**Supplied data**:
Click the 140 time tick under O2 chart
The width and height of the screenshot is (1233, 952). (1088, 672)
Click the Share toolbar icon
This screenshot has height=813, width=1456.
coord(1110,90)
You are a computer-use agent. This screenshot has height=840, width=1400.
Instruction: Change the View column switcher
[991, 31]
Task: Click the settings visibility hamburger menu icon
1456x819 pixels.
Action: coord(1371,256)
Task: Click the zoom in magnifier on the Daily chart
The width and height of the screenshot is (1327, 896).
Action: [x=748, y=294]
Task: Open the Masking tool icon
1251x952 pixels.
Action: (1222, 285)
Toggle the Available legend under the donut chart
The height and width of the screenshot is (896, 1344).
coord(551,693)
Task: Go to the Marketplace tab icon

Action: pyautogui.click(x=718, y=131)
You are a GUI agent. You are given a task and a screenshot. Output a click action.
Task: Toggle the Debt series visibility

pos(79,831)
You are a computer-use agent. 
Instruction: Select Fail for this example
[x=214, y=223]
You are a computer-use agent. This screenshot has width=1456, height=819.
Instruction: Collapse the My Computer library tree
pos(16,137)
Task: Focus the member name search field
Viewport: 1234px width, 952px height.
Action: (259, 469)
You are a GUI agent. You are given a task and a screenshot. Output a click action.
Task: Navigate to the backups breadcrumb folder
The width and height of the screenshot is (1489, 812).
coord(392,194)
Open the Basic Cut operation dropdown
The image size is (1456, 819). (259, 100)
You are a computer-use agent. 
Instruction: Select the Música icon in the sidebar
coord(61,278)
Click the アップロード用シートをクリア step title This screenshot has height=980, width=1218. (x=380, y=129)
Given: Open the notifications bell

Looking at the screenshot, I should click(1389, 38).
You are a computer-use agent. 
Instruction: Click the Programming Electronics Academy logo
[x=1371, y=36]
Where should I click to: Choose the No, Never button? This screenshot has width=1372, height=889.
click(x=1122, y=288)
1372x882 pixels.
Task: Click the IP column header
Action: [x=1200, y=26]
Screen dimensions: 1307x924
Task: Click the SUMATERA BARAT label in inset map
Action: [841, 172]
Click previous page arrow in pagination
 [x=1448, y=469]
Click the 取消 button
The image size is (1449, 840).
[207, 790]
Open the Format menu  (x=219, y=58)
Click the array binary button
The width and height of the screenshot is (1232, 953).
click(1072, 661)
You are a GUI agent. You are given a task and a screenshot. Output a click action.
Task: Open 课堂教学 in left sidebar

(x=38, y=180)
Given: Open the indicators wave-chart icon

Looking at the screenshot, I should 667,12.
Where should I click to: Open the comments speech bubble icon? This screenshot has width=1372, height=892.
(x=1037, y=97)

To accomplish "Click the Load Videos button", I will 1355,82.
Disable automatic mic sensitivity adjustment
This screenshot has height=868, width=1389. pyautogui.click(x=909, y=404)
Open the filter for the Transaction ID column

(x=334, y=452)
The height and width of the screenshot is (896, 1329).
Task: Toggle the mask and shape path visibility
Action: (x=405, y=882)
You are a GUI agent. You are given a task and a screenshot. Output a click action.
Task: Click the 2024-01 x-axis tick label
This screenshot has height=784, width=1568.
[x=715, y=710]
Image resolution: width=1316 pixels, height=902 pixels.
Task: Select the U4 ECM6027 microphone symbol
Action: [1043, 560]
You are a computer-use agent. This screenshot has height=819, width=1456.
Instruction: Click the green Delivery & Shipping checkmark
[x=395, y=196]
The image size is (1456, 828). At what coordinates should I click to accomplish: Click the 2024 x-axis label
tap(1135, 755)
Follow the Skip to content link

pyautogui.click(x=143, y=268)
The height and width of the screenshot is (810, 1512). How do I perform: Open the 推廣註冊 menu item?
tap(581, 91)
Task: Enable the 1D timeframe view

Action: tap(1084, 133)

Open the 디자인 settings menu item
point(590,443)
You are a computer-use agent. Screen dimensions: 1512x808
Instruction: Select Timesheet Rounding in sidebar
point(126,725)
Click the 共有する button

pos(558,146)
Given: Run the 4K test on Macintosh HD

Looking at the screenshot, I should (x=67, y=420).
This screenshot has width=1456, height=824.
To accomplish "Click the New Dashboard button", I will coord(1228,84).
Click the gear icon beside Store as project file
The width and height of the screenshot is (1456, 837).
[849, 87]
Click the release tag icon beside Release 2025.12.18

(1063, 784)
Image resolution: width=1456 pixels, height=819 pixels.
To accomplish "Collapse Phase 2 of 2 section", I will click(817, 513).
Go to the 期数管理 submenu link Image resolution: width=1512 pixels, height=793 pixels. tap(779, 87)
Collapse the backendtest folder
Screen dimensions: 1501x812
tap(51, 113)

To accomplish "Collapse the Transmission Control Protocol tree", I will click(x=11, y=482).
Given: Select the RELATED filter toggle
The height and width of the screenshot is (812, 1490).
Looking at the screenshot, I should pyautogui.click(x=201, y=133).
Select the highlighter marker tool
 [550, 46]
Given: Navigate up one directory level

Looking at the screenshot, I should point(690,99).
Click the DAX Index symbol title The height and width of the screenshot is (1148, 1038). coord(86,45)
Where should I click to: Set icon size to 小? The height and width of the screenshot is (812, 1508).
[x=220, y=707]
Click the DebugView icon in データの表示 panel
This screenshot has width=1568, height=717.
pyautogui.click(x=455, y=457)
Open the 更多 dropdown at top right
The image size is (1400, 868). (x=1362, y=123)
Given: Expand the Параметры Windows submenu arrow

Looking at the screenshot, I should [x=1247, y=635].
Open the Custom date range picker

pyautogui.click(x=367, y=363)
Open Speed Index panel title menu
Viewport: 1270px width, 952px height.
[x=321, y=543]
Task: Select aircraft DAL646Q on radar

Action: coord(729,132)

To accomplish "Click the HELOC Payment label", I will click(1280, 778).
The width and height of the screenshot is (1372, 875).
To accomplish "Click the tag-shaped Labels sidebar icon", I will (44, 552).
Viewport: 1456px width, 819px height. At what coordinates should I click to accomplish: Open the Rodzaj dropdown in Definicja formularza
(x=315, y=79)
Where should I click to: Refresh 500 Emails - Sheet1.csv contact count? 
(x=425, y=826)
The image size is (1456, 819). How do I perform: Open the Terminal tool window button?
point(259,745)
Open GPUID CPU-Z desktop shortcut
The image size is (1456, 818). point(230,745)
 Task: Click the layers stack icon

**About this exercise**: Your task is to output the full set of records exactly as presented.

**Expected answer**:
Click the 140 time tick under O2 chart
The width and height of the screenshot is (1233, 952). (1088, 672)
Click the Share toolbar icon
This screenshot has height=813, width=1456.
coord(1110,90)
You are a computer-use agent. This screenshot has height=840, width=1400.
Instruction: Change the View column switcher
[991, 31]
Task: Click the settings visibility hamburger menu icon
1456x819 pixels.
Action: coord(1371,256)
Task: Click the zoom in magnifier on the Daily chart
The width and height of the screenshot is (1327, 896).
Action: [x=748, y=294]
Task: Open the Masking tool icon
1251x952 pixels.
Action: (1222, 285)
Toggle the Available legend under the donut chart
The height and width of the screenshot is (896, 1344).
coord(551,693)
Task: Go to the Marketplace tab icon

Action: pyautogui.click(x=718, y=131)
You are a GUI agent. You are given a task and a screenshot. Output a click action.
Task: Toggle the Debt series visibility

pos(79,831)
You are a computer-use agent. 
Instruction: Select Fail for this example
[x=214, y=223]
You are a computer-use agent. This screenshot has width=1456, height=819.
Instruction: Collapse the My Computer library tree
pos(16,137)
Task: Focus the member name search field
Viewport: 1234px width, 952px height.
Action: (259, 469)
You are a GUI agent. You are given a task and a screenshot. Output a click action.
Task: Navigate to the backups breadcrumb folder
The width and height of the screenshot is (1489, 812).
coord(392,194)
Open the Basic Cut operation dropdown
The image size is (1456, 819). (259, 100)
You are a computer-use agent. 
Instruction: Select the Música icon in the sidebar
coord(61,278)
Click the アップロード用シートをクリア step title This screenshot has height=980, width=1218. (x=380, y=129)
Given: Open the notifications bell

Looking at the screenshot, I should click(1389, 38).
You are a computer-use agent. 
Instruction: Click the Programming Electronics Academy logo
[x=1371, y=36]
Where should I click to: Choose the No, Never button? This screenshot has width=1372, height=889.
click(x=1122, y=288)
1372x882 pixels.
Task: Click the IP column header
Action: [x=1200, y=26]
Screen dimensions: 1307x924
Task: Click the SUMATERA BARAT label in inset map
Action: [841, 172]
Click previous page arrow in pagination
 [x=1448, y=469]
Click the 取消 button
The image size is (1449, 840).
[207, 790]
Open the Format menu  (x=219, y=58)
Click the array binary button
The width and height of the screenshot is (1232, 953).
click(1072, 661)
You are a GUI agent. You are given a task and a screenshot. Output a click action.
Task: Open 课堂教学 in left sidebar

(x=38, y=180)
Given: Open the indicators wave-chart icon

Looking at the screenshot, I should 667,12.
Where should I click to: Open the comments speech bubble icon? This screenshot has width=1372, height=892.
(x=1037, y=97)

To accomplish "Click the Load Videos button", I will 1355,82.
Disable automatic mic sensitivity adjustment
This screenshot has height=868, width=1389. pyautogui.click(x=909, y=404)
Open the filter for the Transaction ID column

(x=334, y=452)
The height and width of the screenshot is (896, 1329).
Task: Toggle the mask and shape path visibility
Action: (x=405, y=882)
You are a GUI agent. You are given a task and a screenshot. Output a click action.
Task: Click the 2024-01 x-axis tick label
This screenshot has height=784, width=1568.
[x=715, y=710]
Image resolution: width=1316 pixels, height=902 pixels.
Task: Select the U4 ECM6027 microphone symbol
Action: [1043, 560]
You are a computer-use agent. This screenshot has height=819, width=1456.
Instruction: Click the green Delivery & Shipping checkmark
[x=395, y=196]
The image size is (1456, 828). At what coordinates should I click to accomplish: Click the 2024 x-axis label
tap(1135, 755)
Follow the Skip to content link

pyautogui.click(x=143, y=268)
The height and width of the screenshot is (810, 1512). How do I perform: Open the 推廣註冊 menu item?
tap(581, 91)
Task: Enable the 1D timeframe view

Action: tap(1084, 133)

Open the 디자인 settings menu item
point(590,443)
You are a computer-use agent. Screen dimensions: 1512x808
Instruction: Select Timesheet Rounding in sidebar
point(126,725)
Click the 共有する button

pos(558,146)
Given: Run the 4K test on Macintosh HD

Looking at the screenshot, I should (x=67, y=420).
This screenshot has width=1456, height=824.
To accomplish "Click the New Dashboard button", I will coord(1228,84).
Click the gear icon beside Store as project file
The width and height of the screenshot is (1456, 837).
[849, 87]
Click the release tag icon beside Release 2025.12.18

(1063, 784)
Image resolution: width=1456 pixels, height=819 pixels.
To accomplish "Collapse Phase 2 of 2 section", I will click(817, 513).
Go to the 期数管理 submenu link Image resolution: width=1512 pixels, height=793 pixels. tap(779, 87)
Collapse the backendtest folder
Screen dimensions: 1501x812
tap(51, 113)

To accomplish "Collapse the Transmission Control Protocol tree", I will click(x=11, y=482).
Given: Select the RELATED filter toggle
The height and width of the screenshot is (812, 1490).
Looking at the screenshot, I should pyautogui.click(x=201, y=133).
Select the highlighter marker tool
 [550, 46]
Given: Navigate up one directory level

Looking at the screenshot, I should point(690,99).
Click the DAX Index symbol title The height and width of the screenshot is (1148, 1038). coord(86,45)
Where should I click to: Set icon size to 小? The height and width of the screenshot is (812, 1508).
[x=220, y=707]
Click the DebugView icon in データの表示 panel
This screenshot has width=1568, height=717.
pyautogui.click(x=455, y=457)
Open the 更多 dropdown at top right
The image size is (1400, 868). (x=1362, y=123)
Given: Expand the Параметры Windows submenu arrow

Looking at the screenshot, I should [x=1247, y=635].
Open the Custom date range picker

pyautogui.click(x=367, y=363)
Open Speed Index panel title menu
Viewport: 1270px width, 952px height.
[x=321, y=543]
Task: Select aircraft DAL646Q on radar

Action: coord(729,132)

To accomplish "Click the HELOC Payment label", I will click(1280, 778).
The width and height of the screenshot is (1372, 875).
To accomplish "Click the tag-shaped Labels sidebar icon", I will (44, 552).
Viewport: 1456px width, 819px height. At what coordinates should I click to accomplish: Open the Rodzaj dropdown in Definicja formularza
(x=315, y=79)
Where should I click to: Refresh 500 Emails - Sheet1.csv contact count? 
(x=425, y=826)
The image size is (1456, 819). How do I perform: Open the Terminal tool window button?
point(259,745)
Open GPUID CPU-Z desktop shortcut
The image size is (1456, 818). point(230,745)
 Task: Click the layers stack icon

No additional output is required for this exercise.